Re: [PATCH v3] swiotlb: Adjust SWIOTBL bounce buffer size for SEV guests.

From: Ashish Kalra <ashish.kalra@amd.com>
To: Konrad Rzeszutek Wilk <konrad.wilk@oracle.com>
Cc: hch@lst.de, tglx@linutronix.de, mingo@redhat.com, bp@alien8.de,
	hpa@zytor.com, x86@kernel.org, luto@kernel.org,
	peterz@infradead.org, dave.hansen@linux-intel.com,
	iommu@lists.linux-foundation.org, linux-kernel@vger.kernel.org,
	brijesh.singh@amd.com, Thomas.Lendacky@amd.com,
	ssg.sos.patches@amd.com, jon.grimm@amd.com, rientjes@google.com
Subject: Re: [PATCH v3] swiotlb: Adjust SWIOTBL bounce buffer size for SEV guests.
Date: Tue, 17 Nov 2020 15:33:34 +0000	[thread overview]
Message-ID: <20201117153302.GA29293@ashkalra_ubuntu_server> (raw)
In-Reply-To: <20201113211925.GA6096@char.us.oracle.com>

On Fri, Nov 13, 2020 at 04:19:25PM -0500, Konrad Rzeszutek Wilk wrote:
> On Thu, Nov 05, 2020 at 09:20:45PM +0000, Ashish Kalra wrote:
> > On Thu, Nov 05, 2020 at 03:20:07PM -0500, Konrad Rzeszutek Wilk wrote:
> > > On Thu, Nov 05, 2020 at 07:38:28PM +0000, Ashish Kalra wrote:
> > > > On Thu, Nov 05, 2020 at 02:06:49PM -0500, Konrad Rzeszutek Wilk wrote:
> > > > > .
> > > > > > > Right, so I am wondering if we can do this better.
> > > > > > > 
> > > > > > > That is you are never going to get any 32-bit devices with SEV right? That
> > > > > > > is there is nothing that bounds you to always use the memory below 4GB?
> > > > > > > 
> > > > > > 
> > > > > > We do support 32-bit PCIe passthrough devices with SEV.
> > > > > 
> > > > > Ewww..  Which devices would this be?
> > > > 
> > > > That will be difficult to predict as customers could be doing
> > > > passthrough of all kinds of devices.
> > > 
> > > But SEV is not on some 1990 hardware.
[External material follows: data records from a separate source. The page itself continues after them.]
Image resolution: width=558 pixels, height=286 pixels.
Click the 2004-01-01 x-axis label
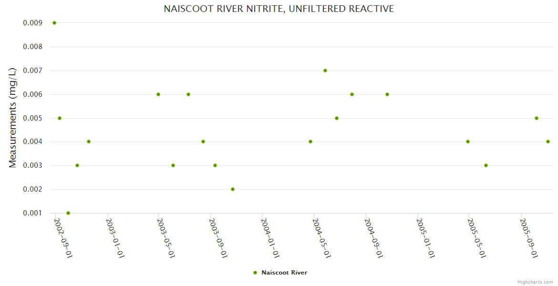point(270,238)
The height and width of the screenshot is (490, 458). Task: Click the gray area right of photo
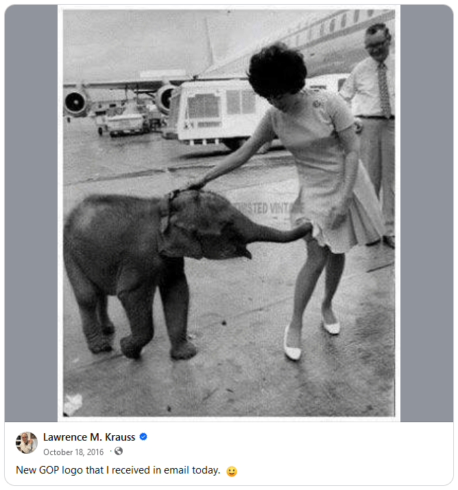click(x=426, y=212)
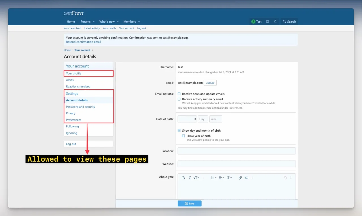Open Password and security settings
Screen dimensions: 362x216
80,107
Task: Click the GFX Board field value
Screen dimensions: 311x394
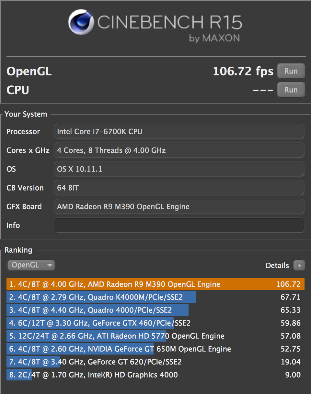Action: [x=179, y=206]
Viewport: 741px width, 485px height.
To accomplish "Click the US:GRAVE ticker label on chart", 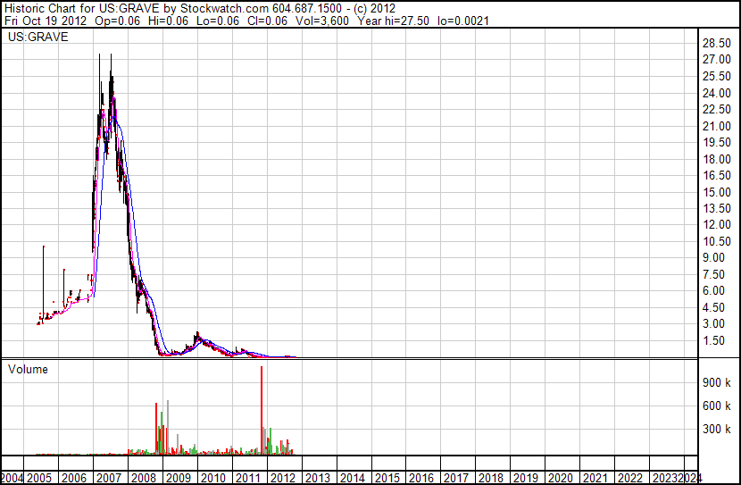I will [x=37, y=37].
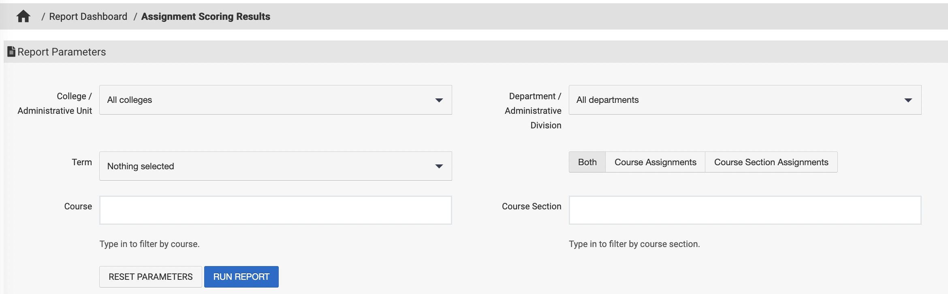Focus the Course filter text field

point(275,210)
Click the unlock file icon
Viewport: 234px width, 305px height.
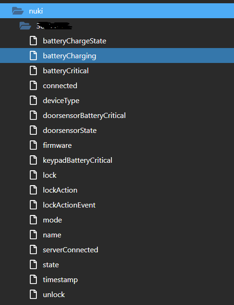point(33,294)
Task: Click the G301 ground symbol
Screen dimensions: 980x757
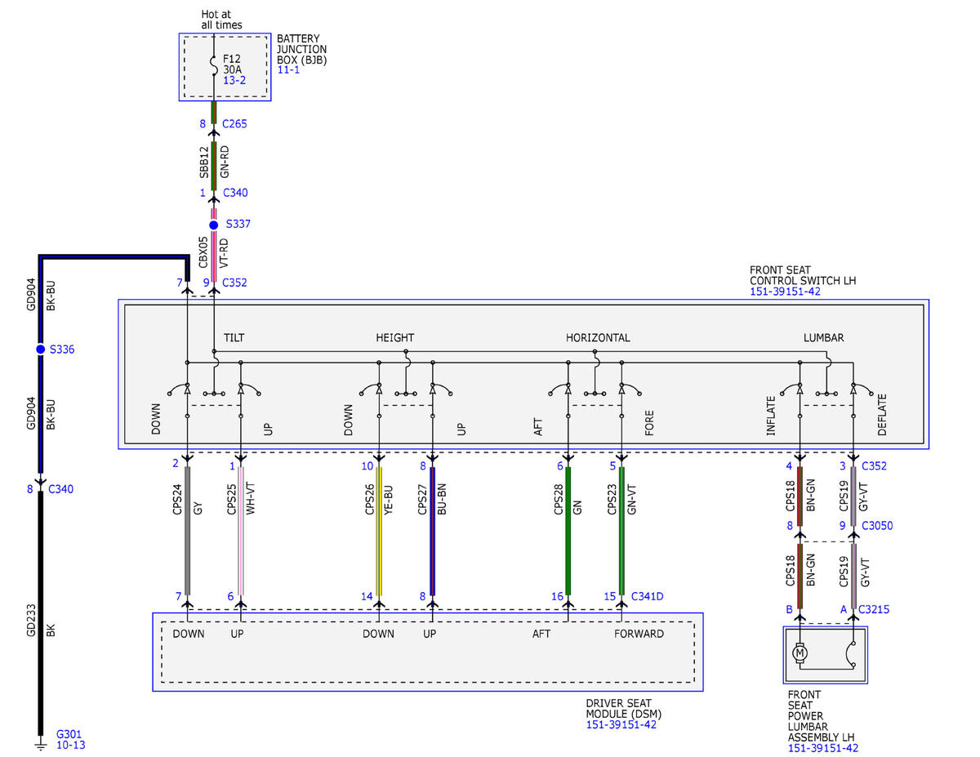Action: tap(40, 744)
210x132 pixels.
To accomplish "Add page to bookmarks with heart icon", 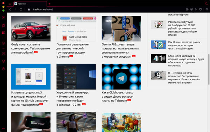I will pos(200,9).
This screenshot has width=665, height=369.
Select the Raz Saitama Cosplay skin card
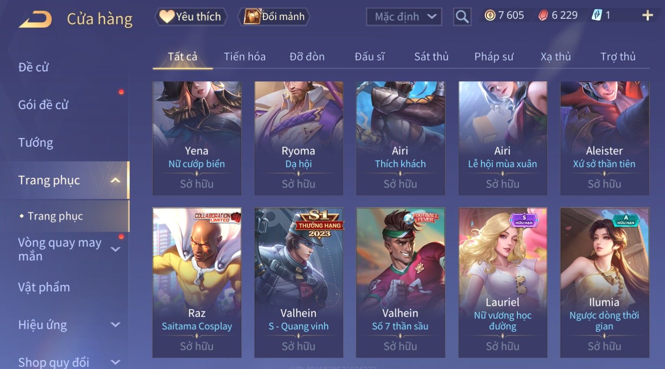point(197,283)
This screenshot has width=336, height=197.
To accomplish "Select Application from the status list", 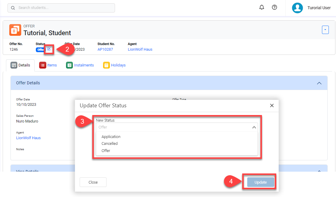I will pos(111,137).
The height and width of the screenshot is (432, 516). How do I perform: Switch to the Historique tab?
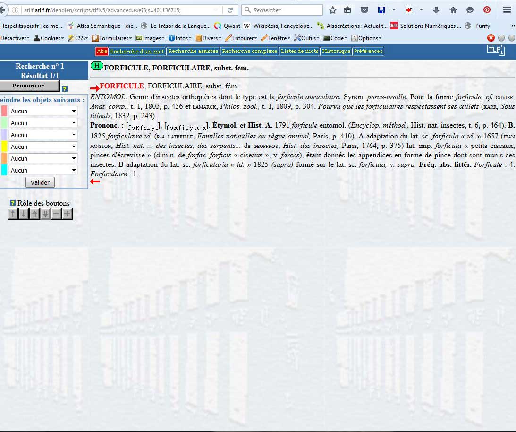(x=336, y=51)
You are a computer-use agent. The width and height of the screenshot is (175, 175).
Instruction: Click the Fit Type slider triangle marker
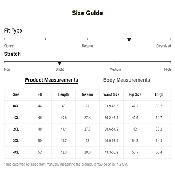coord(129,40)
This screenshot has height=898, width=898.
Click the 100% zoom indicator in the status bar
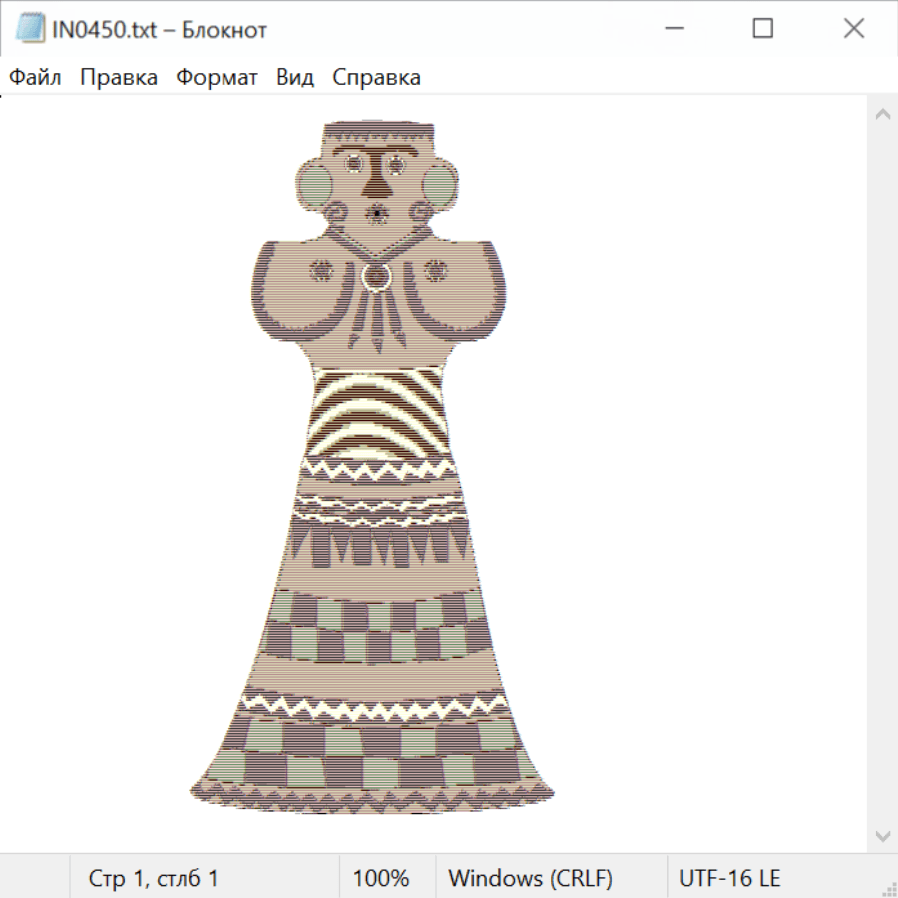pyautogui.click(x=381, y=878)
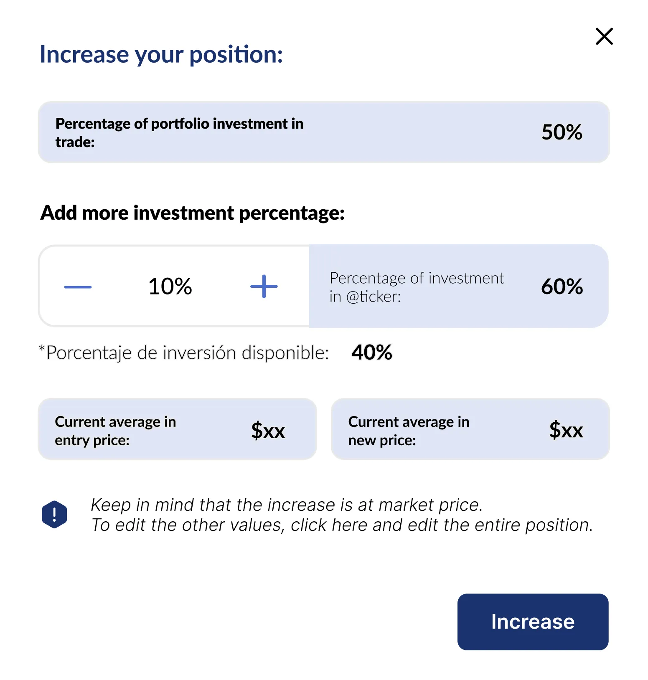Click the plus icon to increase percentage
This screenshot has height=680, width=648.
(x=264, y=286)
It has PCIe, there is no PCI slots in there.
> > > 
> > > Is it really possible to have a PCIe device that can't do more than 32-bit DMA?
> > > 
> > > > 
> > > > > > 
> > > > > > Therefore, we can't just depend on >4G memory for SWIOTLB bounce buffering
> > > > > > when there is I/O pressure, because we do need to support device
> > > > > > passthrough of 32-bit devices.
> > > > > 
> > > > > Presumarily there is just a handful of them?
> > > > >
> > > > Again, it will be incorrect to assume this.
> > > > 
> > > > > > 
> > > > > > Considering this, we believe that this patch needs to adjust/extend
> > > > > > boot-allocation of SWIOTLB and we want to keep it simple to do this
> > > > > > within a range detemined by amount of allocated guest memory.
> > > > > 
> > > > > I would prefer to not have to revert this in a year as customers
> > > > > complain about "I paid $$$ and I am wasting half a gig on something 
> > > > > I am not using" and giving customers knobs to tweak this instead of
> > > > > doing the right thing from the start.
> > > > 
> > > > Currently, we face a lot of situations where we have to tell our
> > > > internal teams/external customers to explicitly increase SWIOTLB buffer
> > > > via the swiotlb parameter on the kernel command line, especially to
> > > > get better I/O performance numbers with SEV. 
> > > 
> > > Presumarily these are 64-bit?
> > > 
> > > And what devices do you speak off that are actually affected by 
> > > this performance? Increasing the SWIOTLB just means we have more
> > > memory, which in mind means you can have _more_ devices in the guest
> > > that won't handle the fact that DMA mapping returns an error.
> > > 
> > > Not neccessarily that one device suddenly can go faster.
> > > 
> > > > 
> > > > So by having this SWIOTLB size adjustment done implicitly (even using a
> > > > static logic) is a great win-win situation. In other words, having even
> > > > a simple and static default increase of SWIOTLB buffer size for SEV is
> > > > really useful for us.
> > > > 
> > > > We can always think of adding all kinds of heuristics to this, but that
> > > > just adds too much complexity without any predictable performance gain.
> > > > 
> > > > And to add, the patch extends the SWIOTLB size as an architecture
> > > > specific callback, currently it is a simple and static logic for SEV/x86
> > > > specific, but there is always an option to tweak/extend it with
> > > > additional logic in the future.
> > > 
> > > Right, and that is what I would like to talk about as I think you
> > > are going to disappear (aka, busy with other stuff) after this patch goes in.
> > > 
> > > I need to understand this more than "performance" and "internal teams"
> > > requirements to come up with a better way going forward as surely other
> > > platforms will hit the same issue anyhow.
> > > 
> > > Lets break this down:
> > > 
> > > How does the performance improve for one single device if you increase the SWIOTLB?
> > > Is there a specific device/driver that you can talk about that improve with this patch?
> > > 
> > > 
> > 
> > Yes, these are mainly for multi-queue devices such as NICs or even
> > multi-queue virtio. 
> > 
> > This basically improves performance with concurrent DMA, hence,
> > basically multi-queue devices.
> 
> OK, and for _1GB_ guest - what are the "internal teams/external customers" amount 
> of CPUs they use? Please lets use real use-cases.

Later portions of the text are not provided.